545 F. Supp. 306, 1982 U.S. Dist. LEXIS 14090
CourtDistrict Court, N.D. California
DecidedAugust 5, 1982
DocketC-78-2041-WWS, C-78-2769-WWS, C-80-1882-WWS
StatusPublished
Cited by9 cases

This text of 545 F. Supp. 306 (Cook v. United States) is published on Counsel Stack Legal Research, covering District Court, N.D. California primary law. Counsel Stack provides free access to over 12 million legal documents including statutes, case law, regulations, and constitutions.

Bluebook
Cook v. United States, 545 F. Supp. 306, 1982 U.S. Dist. LEXIS 14090 (N.D. Cal. 1982).

Opinion

MEMORANDUM OF OPINION, FINDINGS OF FACT AND CONCLUSIONS OF LAW

SCHWARZER, District Judge.

These three actions were brought under the Swine Flu Act (former 42 U.S.C. *307 § 247b(j) (Supp. III 1979)) and the Federal Tort Claims Act (28 U.S.C. §§ 1346 et seq.). Plaintiffs seek damages from the federal government for injuries due to GuillainBarre Syndrome (GBS), a rare neurological disorder which plaintiffs contend was caused by their swine flu vaccinations under the federally sponsored swine flu immunization program of 1976. This opinion sets out the Court’s findings of fact and conclusions of law following a consolidated trial in these cases limited to the issue of proximate cause.

Introduction

As a result of multidistrict pretrial proceedings, the government has stipulated to liability in GBS cases with an onset of ten weeks or less after vaccination. This time period was selected on the basis of a strong statistical correlation between swine flu vaccination and an increase in GBS cases that was discovered by the federal Center for Disease Control (CDC) in the course of its surveillance of neurological complications of vaccine during the swine flu program in 1976.

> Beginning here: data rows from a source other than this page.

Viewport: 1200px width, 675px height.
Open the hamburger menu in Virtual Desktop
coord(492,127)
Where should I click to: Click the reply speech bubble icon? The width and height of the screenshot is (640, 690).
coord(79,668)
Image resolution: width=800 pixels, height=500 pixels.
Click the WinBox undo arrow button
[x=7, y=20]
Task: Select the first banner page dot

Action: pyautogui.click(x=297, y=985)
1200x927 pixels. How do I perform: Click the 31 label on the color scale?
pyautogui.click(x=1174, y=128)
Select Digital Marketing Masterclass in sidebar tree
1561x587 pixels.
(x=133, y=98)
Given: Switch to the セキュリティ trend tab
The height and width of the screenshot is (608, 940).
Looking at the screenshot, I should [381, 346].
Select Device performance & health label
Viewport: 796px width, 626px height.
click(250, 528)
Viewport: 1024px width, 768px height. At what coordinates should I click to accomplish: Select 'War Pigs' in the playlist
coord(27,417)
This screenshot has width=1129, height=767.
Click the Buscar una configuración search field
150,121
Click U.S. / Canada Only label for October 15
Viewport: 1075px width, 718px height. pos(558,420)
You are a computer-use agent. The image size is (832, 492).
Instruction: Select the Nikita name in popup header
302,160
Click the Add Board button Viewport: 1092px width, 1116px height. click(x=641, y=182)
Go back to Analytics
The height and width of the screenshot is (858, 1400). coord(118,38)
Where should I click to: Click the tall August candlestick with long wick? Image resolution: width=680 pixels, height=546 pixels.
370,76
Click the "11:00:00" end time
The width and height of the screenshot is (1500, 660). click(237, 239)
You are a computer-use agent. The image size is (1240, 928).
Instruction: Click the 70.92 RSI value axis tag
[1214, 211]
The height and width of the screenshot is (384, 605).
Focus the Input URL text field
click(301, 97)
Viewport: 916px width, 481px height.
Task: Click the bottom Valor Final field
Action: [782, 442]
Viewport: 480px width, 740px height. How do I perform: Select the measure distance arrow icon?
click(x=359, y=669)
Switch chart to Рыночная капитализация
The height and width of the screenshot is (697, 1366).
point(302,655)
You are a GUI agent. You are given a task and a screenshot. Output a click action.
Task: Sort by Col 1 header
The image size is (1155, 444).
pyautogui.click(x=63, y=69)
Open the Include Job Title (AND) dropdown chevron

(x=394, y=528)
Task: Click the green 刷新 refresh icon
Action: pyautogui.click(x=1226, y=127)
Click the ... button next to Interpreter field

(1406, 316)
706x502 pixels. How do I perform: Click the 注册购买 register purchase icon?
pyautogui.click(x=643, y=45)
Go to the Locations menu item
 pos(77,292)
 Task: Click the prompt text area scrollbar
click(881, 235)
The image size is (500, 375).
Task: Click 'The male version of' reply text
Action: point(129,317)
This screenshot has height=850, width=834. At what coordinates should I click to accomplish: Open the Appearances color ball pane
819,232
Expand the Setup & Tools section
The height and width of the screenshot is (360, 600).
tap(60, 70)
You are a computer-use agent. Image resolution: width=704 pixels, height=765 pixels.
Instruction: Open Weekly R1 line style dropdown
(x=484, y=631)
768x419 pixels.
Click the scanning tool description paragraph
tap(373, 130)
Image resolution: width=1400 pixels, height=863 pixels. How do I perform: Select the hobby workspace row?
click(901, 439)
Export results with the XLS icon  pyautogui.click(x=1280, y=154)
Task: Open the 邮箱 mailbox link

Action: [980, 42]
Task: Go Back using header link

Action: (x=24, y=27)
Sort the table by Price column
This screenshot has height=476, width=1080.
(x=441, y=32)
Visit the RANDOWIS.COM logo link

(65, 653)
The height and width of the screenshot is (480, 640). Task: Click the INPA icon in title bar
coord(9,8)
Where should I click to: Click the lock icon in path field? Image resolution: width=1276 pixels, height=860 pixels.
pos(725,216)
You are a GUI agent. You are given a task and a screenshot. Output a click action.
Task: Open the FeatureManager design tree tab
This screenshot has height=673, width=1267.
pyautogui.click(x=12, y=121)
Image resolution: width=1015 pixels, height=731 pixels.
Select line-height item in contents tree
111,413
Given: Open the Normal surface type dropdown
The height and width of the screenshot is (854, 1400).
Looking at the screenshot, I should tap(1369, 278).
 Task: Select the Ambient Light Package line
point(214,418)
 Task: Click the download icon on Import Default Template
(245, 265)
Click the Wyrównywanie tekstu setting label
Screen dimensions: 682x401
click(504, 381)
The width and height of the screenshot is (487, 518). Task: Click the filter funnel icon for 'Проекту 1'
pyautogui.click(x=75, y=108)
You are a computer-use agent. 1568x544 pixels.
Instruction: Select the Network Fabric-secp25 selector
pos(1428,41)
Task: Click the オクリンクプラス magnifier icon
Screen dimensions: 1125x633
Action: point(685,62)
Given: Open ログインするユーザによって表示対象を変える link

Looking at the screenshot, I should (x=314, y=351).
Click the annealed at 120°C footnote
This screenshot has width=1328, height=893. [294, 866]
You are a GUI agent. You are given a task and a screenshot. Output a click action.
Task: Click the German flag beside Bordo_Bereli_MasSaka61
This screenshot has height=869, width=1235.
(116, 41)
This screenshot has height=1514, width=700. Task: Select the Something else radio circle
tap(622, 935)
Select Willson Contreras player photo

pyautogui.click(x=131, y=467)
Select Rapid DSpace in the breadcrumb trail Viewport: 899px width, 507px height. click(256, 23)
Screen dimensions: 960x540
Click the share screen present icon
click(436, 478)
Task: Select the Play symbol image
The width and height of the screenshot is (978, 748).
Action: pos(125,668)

The three plaintiffs presently before the Court each suffered onset of GBS more than ten weeks, i.e., from twelve and a half to thirteen and a half weeks, following vaccination. The etiology of GBS is not well understood and not readily demonstrated by clinical or laboratory evidence, particularly after such a latency period. Hence, plaintiffs’ joint offer of proof, submitted pursuant to an order of this Court, relied on statistical correlation to establish causation, interpreting the CDC data differently than did the doctors who worked with CDC, in order to show a connection between vaccination and GBS having an onset fourteen or eighteen weeks following vaccination. The extended period of probable causation would then cover the latency periods experienced by each of these plaintiffs.

As the case for causation in these actions turns on the interpretation of the CDC statistical data, the Court held an evidentiary hearing on the issue of causation, receiving legal memoranda, narrative statements and testimony from plaintiffs’ expert witnesses, Dr. Bear and 'Dr. Goldfield, and from defendant’s expert, Dr. Mack. In addition, the Court reviewed exhibits and relevant portions of documents from the multidis-trict pretrial proceedings. The following constitutes the Court’s findings of fact and conclusions of law after considering the evidence and the arguments of counsel.

A. The CDC Data Base

Anticipating the possibility of vaccine-linked illnesses when the government initiated the massive swine flue immunization program of 1976, CDC established a surveillance program to collect reports of post-vac-cinal complications from all state public health authorities. Shortly after the immunization began under the program on October 1, 1976, reports arrived of scattered post-vaccinal cases of GBS. Relatively little was known at the time concerning the background incidence of GBS in the general population, but the disease was sufficiently rare that the reports were cause for alarm. CDC notified neurologists as well as health departments throughout the country to report any new cases of GBS, whether or not post-vaccinal, in order for CDC to assess the risk posed by the immunization program. For a period of time, then, reports of GBS were actively solicited in a climate of large-scale publicity and concern over imminent public health dangers — conditions that resulted in the most thorough nationwide study of GBS ever undertaken.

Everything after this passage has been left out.